For disclaimer purposes Friends of Ed did send me copies of all their recent Flex 3 books for review. I don't know Marco personally, but I know of him through my involvements in the Flex Community.
First I have to give props to Marco Casario; for books of this size it usually takes 4-5 authors to pull it off in a reasonable amount of time. I remember reading on his blog when he first started writing it, and a short time later writing how it's in print... I was *SHOCKED* at how fast he did it!
Let me rephrase that - I'm still shocked! That is an amazing accomplishment.
If you've read my other tech book reviews, I view books from the angle of 3 dimensions: range of complexity (let's call that depth), detail, and breadth (number of topics).
You can't go buckwild and be high on all three otherwise you end up with a 3000 page book (seriously). This is because not only can you go into a lot of detail on each feature of Flex, but there's also things related to Flex that you can write entire books on if you wanted to (AIR, LCDS, the frameworks, GraniteDS, CS3 integration, Thermo, Coldfusion, testing frameworks, etc...)
Likewise, different demographics have different needs. E.g. a newbie wants to know how to make a form and list stuff, where as an expert wants to know how can he get away with linking in the least amount of the Flex framework for as small memory footprint as possible.

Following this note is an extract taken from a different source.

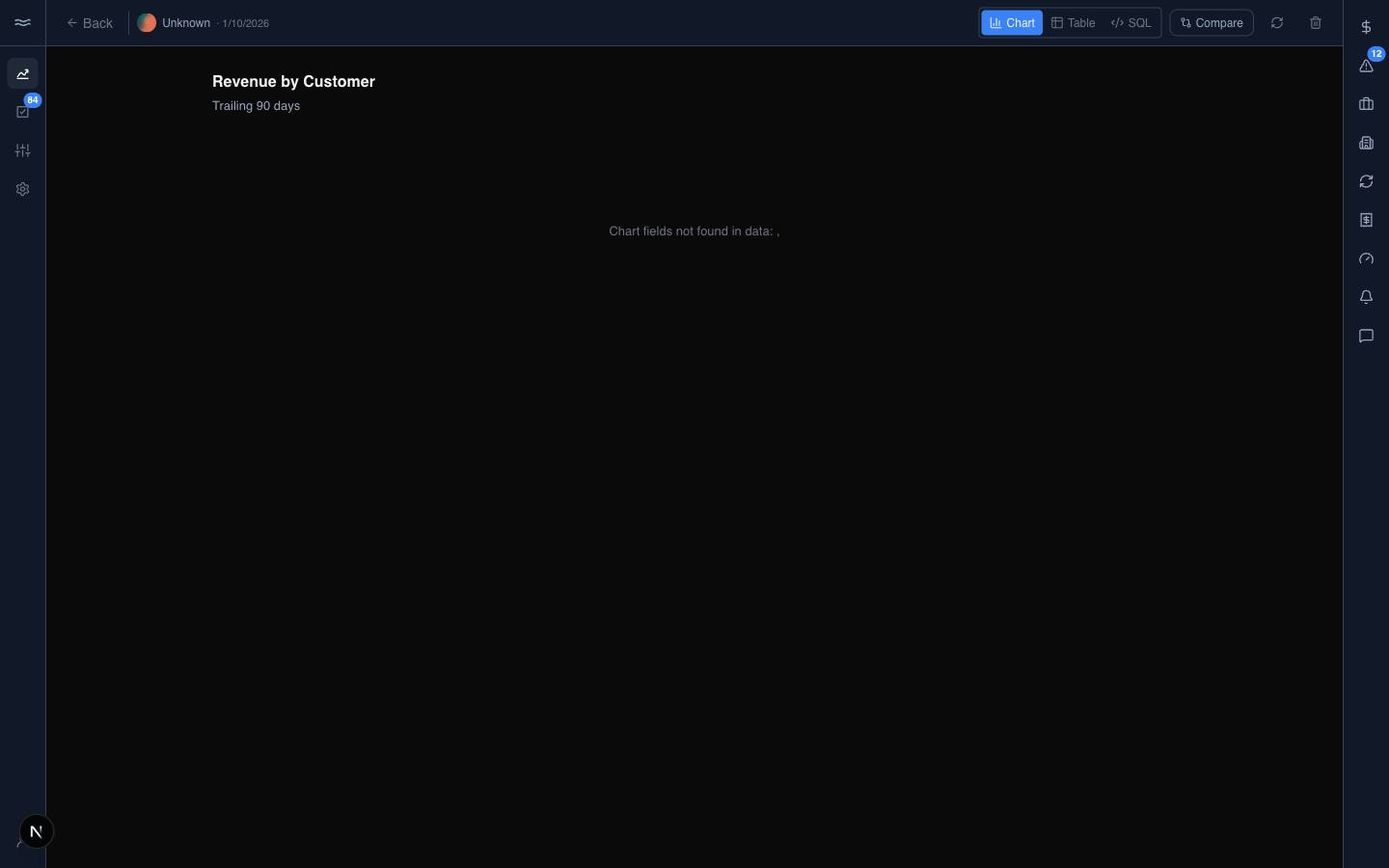The image size is (1389, 868).
Task: Open the tasks checklist icon with badge 84
Action: (22, 112)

Or a newbie doesn't care that the basic visual building block is based on the Sprite class, so you only stress out a newbie with all that extra detail that they think they need to know it, when they don't.
Anyways, the unique angle that this book takes is it goes over all the usual stuff in Flex land (validators, formatters, controls, data services, etc...) - and then Marco shows you the known techniques that experts might do/use/or know about.

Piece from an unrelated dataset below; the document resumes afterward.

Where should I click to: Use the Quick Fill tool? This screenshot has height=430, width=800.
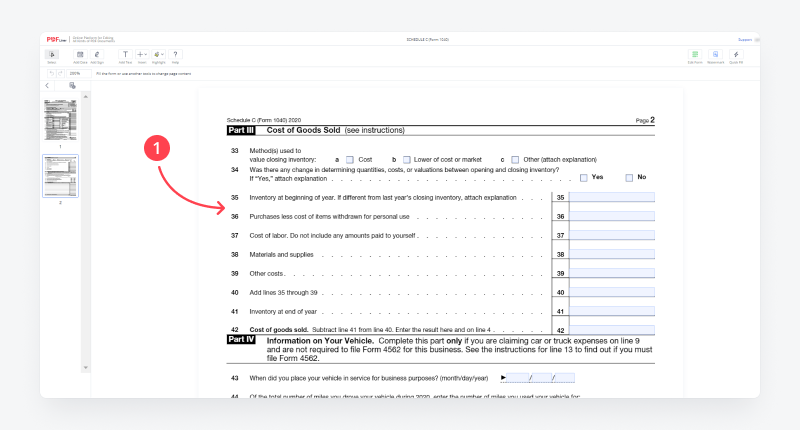coord(736,56)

So it's kind of a "this is a quick recap of what you probably already know - and this is what you need to know next" pattern.
I wouldn't recommend it for new users - the complexity range is intermediate to advanced intermediate. It's moderate on detail, and prefers to dedicate more space on the variety of topics as it assumes you already know all the basics.
I agree with the other reviews, it's on the reference book side of things; so when you're working on a project and say you're working on putting in some validation... that's when you'd whip open this book to go "is there a better way of doing this compared to what I'm already doing?"